Those who failed to transition from the typewriter days and insist on inserting two spaces after full-stop, your time is up.
Microsoft has officially declared the double space an error.
According to The Verge, Microsoft has begun updating Word to highlight double spaces after a full-stop to indicate a mistake, suggesting users amend the typo to a single space.
If you are determined to stick to your archaic ways, however, Word will allow you to ignore the suggestion.
“As the crux of the great spacing debate, we know this is a stylistic choice that may not be the preference for all writers, which is why we continue to test with users and enable these suggestions to be easily accepted, ignored, or flat out dismissed in Editor,” Kirk Gregersen, partner director of program management at Microsoft, told The Verge.

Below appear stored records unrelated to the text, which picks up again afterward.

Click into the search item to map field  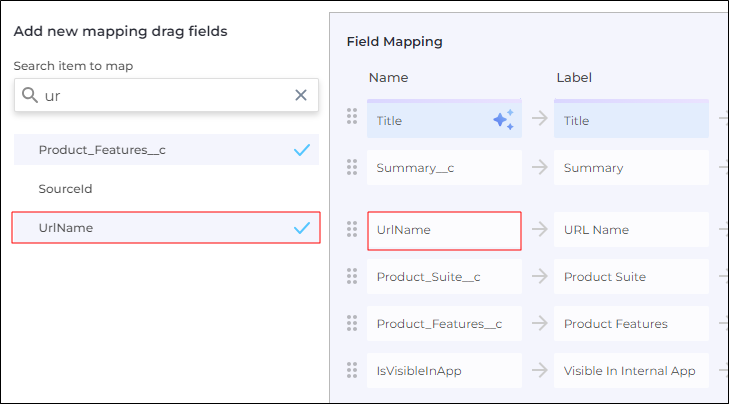pyautogui.click(x=166, y=95)
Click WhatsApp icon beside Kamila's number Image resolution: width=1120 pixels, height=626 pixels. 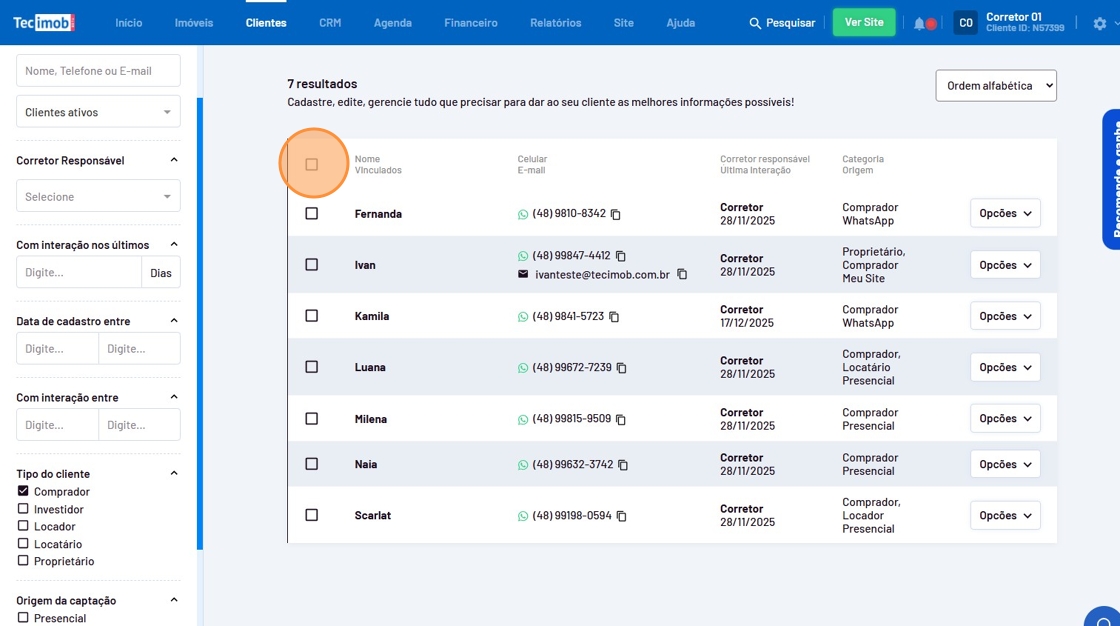pos(523,317)
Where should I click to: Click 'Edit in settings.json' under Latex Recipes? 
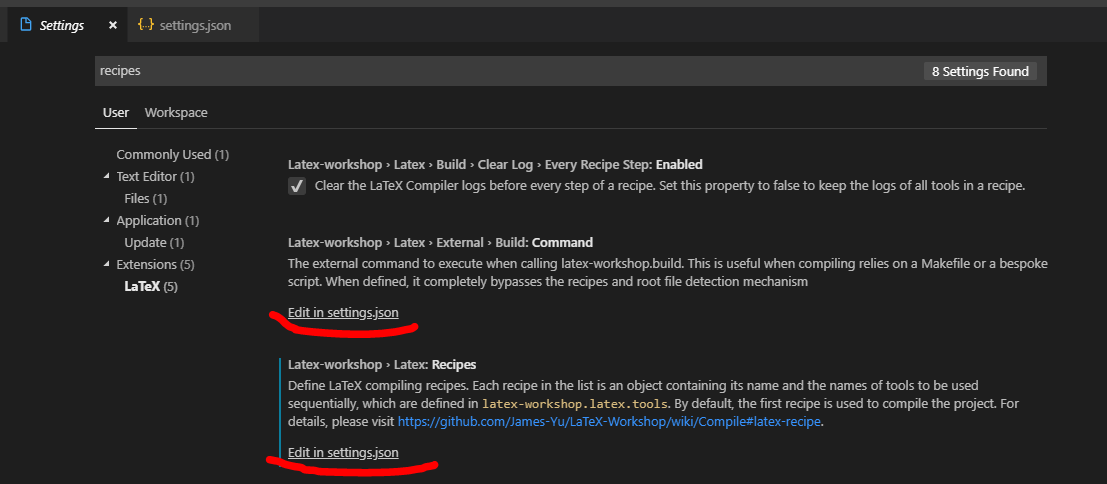point(343,453)
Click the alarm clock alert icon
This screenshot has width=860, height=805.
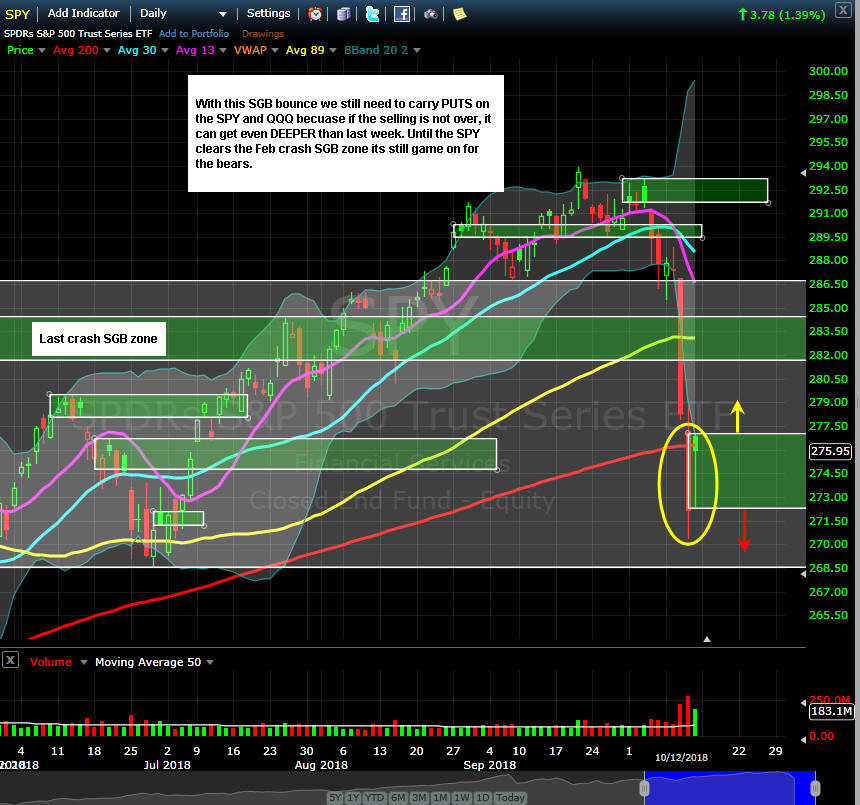(x=315, y=14)
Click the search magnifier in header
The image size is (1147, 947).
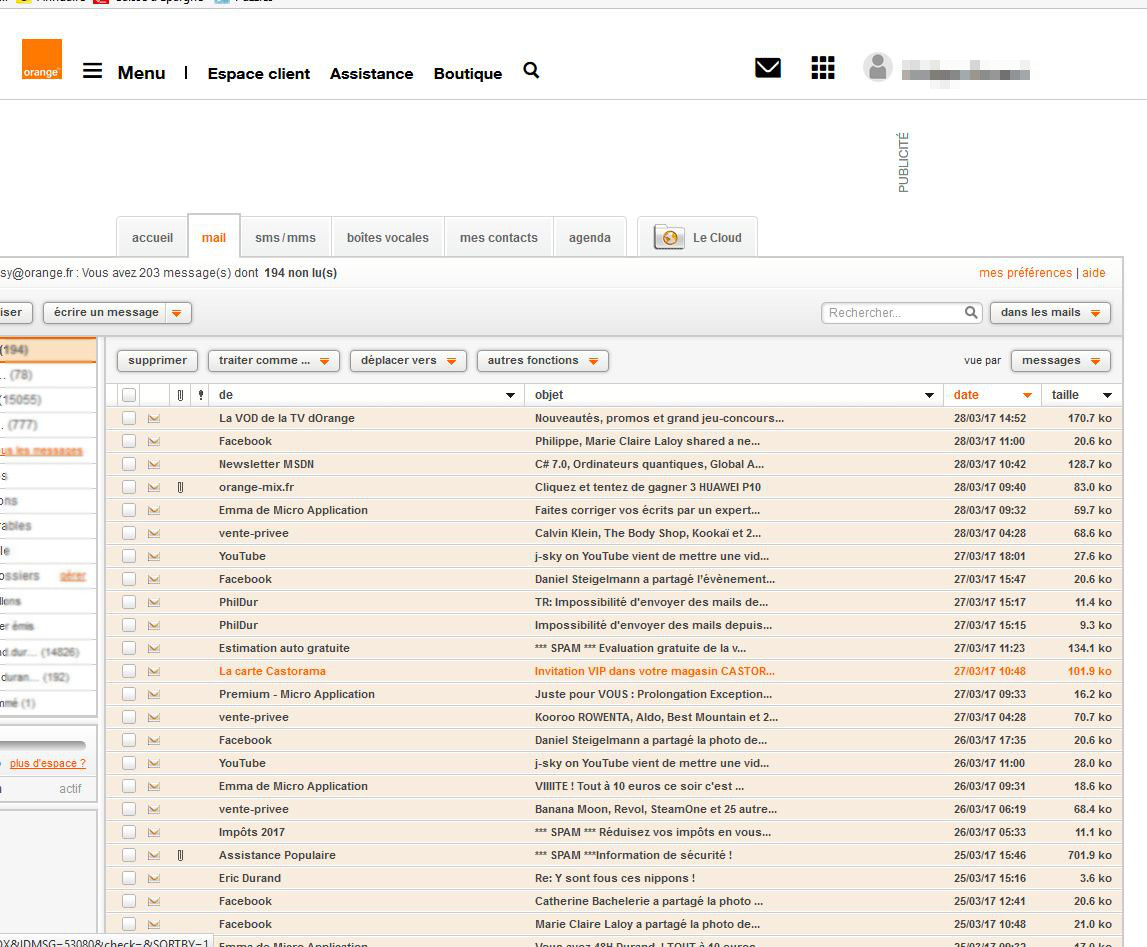click(531, 70)
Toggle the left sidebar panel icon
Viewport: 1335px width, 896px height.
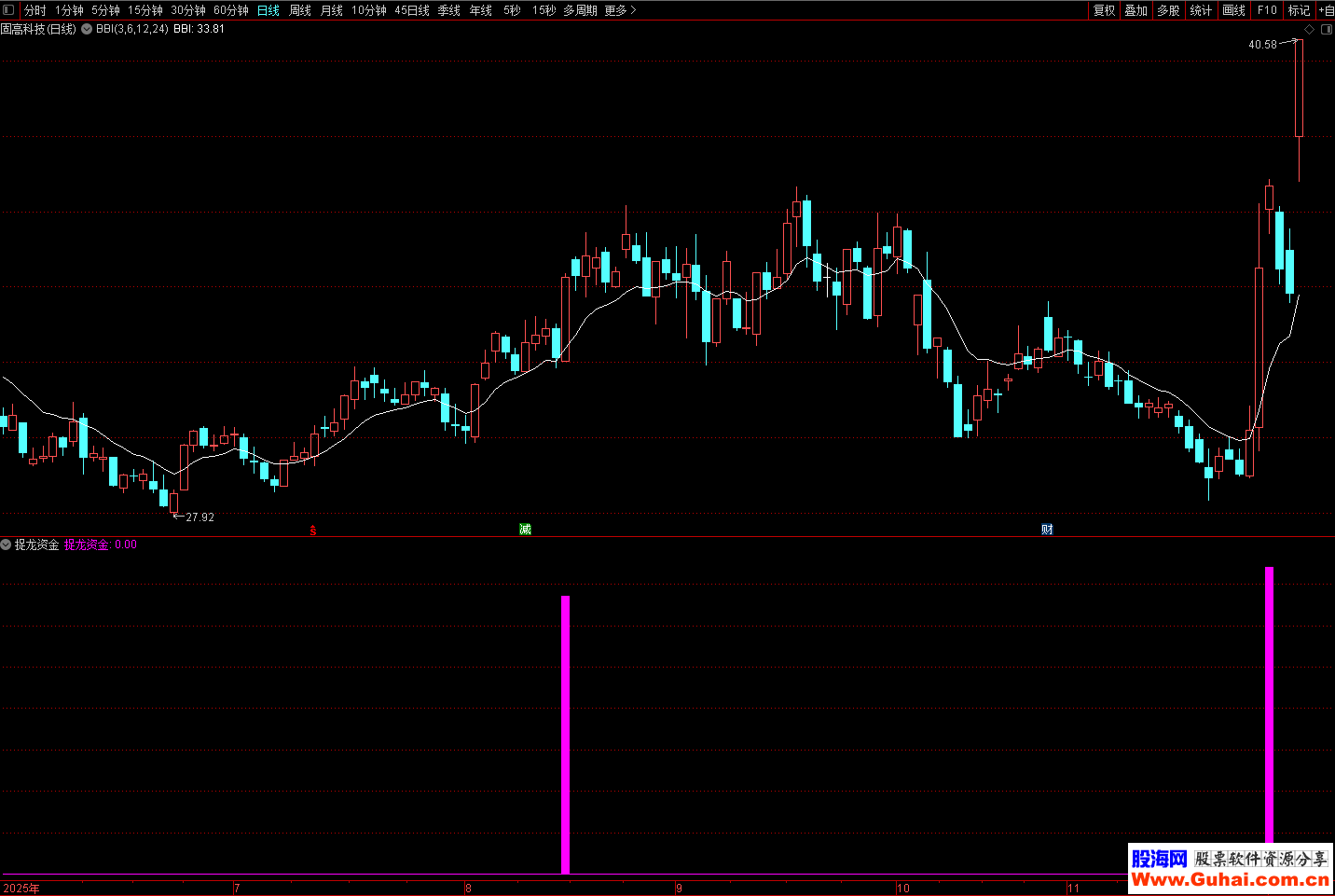(9, 10)
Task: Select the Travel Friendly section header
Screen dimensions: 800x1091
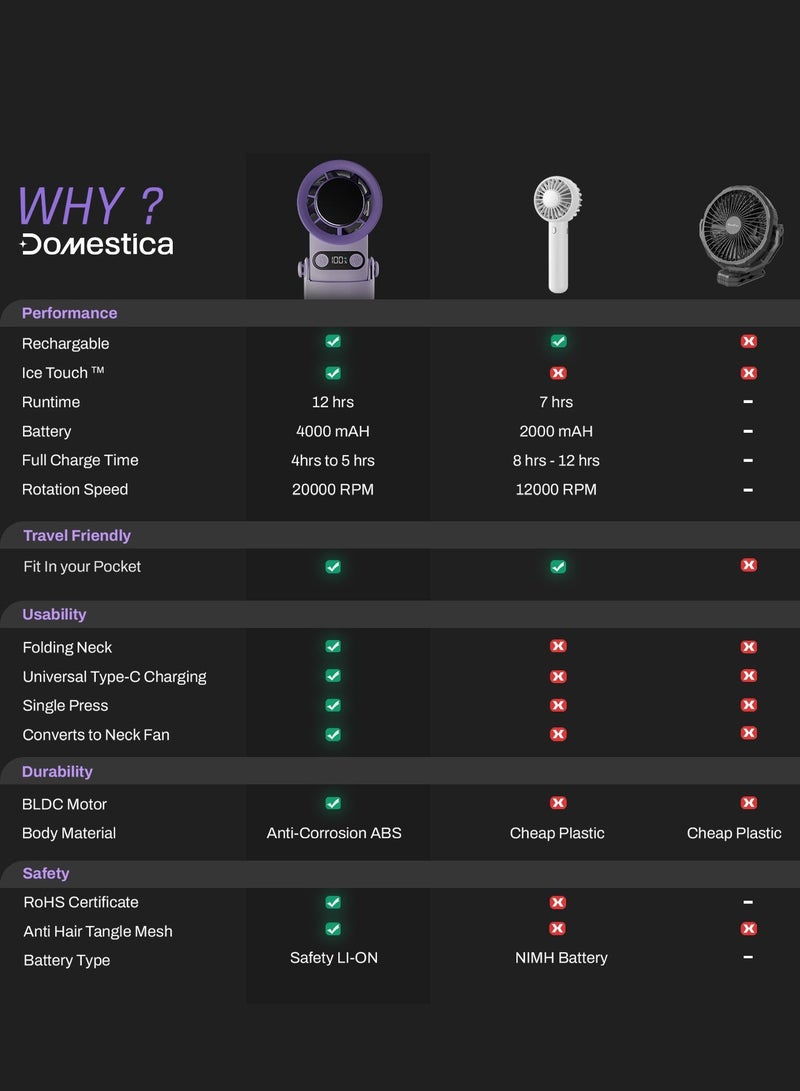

It's official: one space after a full-stop, not two. Source: The Verge
For the young ones out there who perhaps aren’t aware double spaces after full-stops is even a thing, the trend harks back to typewriter days when every letter was allocated the same amount of space on a key.
This meant a narrow letter such as an ‘i’ or ‘l’ was given the same amount of space as a wider letter, such as an ‘m’ or ‘w’.
To make it clearer the end of a sentence had been reached, people began typing two spaces after a full-stop, and for some, that habit didn’t die – even with the advent of computers which made spacing for letters proportional.
But now Microsoft has weighed in to the hotly debated question of whether to type one space or two after a full-stop.
It’s officially one.
To those stuck in 1984, stop fighting it – it’s 2020 and the world has well and truly moved on.